Superconductivity does (so far as we can tell) mean truly zero resistance, but resistance isn’t the only thing that can stop a current. If your superconducting wire is at all curved (which it will be, if it’s a closed loop), then current going through it will produce electromagnetic radiation, which will remove energy from the current. You can make this radiative loss very small, by making your loop very large, but you can’t eliminate it entirely.
And the current won’t run out of control. If you start a certain amount of current in a loop, then it’ll stay that same amount of current, without decreasing (aside from the above-mentioned radiative loss), but neither will it increase.
Compare to a mechanical flywheel. You can store energy in it by spinning it. Spin it up, and it’ll keep on spinning. If the bearings are very good, then it’ll spin for a very long time. If you extrapolate to perfect bearings, then it’ll spin forever. But it won’t speed up, unless there’s something speeding it up.
I don’t think this is right. It’s been many years since I thought about this, but I believe the issue is that superconductors are not perfect conductors. The effects, including zero resistance, are derived from the properties of the Bose condensation, not mean free path. In this case, it requires that if the condensate is going to give up any energy, that energy has to be greater than the pair breaking energy (the energy gap). A DC circulating superfluid can’t give up “small amounts of electromagnetic radiation”. It has to come in chunks that, energetically, are pretty significant at the temperature of the superconductor.
I should see if there have been any persistent current (in superconductors, normal metal exhibit persistent current as well, but that’s a different phenomena) experiments or theory published in the past few years.
As I understood, for a steady current, the work required is in setting up a magnetic field when the current is injected. Then, unless certain (conducting) objects are moving through field and have current induced in them, the whole is steady state. It’s not like AC, constantly constructing and reversing the magnetic field. (Which is why DC transformers don’t work, but DC generators or motors, involving moving parts, can.)

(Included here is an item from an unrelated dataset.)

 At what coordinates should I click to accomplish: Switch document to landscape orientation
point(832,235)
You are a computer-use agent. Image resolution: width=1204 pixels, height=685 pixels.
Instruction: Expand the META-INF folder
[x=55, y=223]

A loop of superconductor (or any conductor) with constant current will not radiate. It is counterintuitive, because if there were just a single electron, it would radiate. But when you spread a bunch of them evenly along a conductor, they do not.
You will get radiation if the current changes, though, as it might if you’re driving the superconductor like an antenna. In that case the energy in the static EM field won’t be quite what you put into it.
It’s not often, any more, that I’m corrected on a matter of physics. But looking over it, you’re correct. Thank you, most sincerely.